======== Study material ========
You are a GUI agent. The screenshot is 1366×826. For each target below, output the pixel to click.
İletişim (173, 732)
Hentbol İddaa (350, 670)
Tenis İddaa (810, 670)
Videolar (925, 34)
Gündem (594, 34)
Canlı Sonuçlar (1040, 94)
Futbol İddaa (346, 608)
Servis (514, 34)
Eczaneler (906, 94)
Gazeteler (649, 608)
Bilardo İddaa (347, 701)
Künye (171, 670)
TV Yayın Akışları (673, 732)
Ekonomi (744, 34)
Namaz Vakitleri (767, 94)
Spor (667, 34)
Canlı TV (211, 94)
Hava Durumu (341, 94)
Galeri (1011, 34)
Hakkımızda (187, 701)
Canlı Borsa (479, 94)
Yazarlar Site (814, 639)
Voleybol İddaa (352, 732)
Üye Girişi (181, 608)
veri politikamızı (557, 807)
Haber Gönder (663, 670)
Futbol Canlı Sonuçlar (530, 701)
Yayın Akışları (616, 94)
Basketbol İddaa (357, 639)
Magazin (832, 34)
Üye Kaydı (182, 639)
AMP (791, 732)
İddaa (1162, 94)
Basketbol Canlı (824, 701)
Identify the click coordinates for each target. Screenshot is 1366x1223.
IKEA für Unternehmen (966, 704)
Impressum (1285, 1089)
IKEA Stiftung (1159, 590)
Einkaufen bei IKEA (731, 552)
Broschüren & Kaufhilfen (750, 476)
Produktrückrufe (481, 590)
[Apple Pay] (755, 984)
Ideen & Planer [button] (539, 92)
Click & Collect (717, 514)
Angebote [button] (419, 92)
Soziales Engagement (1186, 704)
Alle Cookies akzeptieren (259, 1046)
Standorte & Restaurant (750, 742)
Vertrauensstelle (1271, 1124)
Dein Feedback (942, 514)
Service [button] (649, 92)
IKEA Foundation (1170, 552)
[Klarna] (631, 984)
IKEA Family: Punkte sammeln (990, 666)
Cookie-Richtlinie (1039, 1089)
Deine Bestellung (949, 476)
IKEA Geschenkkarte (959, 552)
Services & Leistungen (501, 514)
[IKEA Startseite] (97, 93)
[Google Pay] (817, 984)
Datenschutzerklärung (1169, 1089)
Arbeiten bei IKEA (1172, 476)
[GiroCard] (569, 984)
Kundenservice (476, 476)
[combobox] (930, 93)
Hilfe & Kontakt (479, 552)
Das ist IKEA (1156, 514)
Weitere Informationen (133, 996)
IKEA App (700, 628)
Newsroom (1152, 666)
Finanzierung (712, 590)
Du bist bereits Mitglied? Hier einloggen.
========
Only a number is wanted. Count the lines of the data that contain "Futbol".

* [Solved exercise]: 2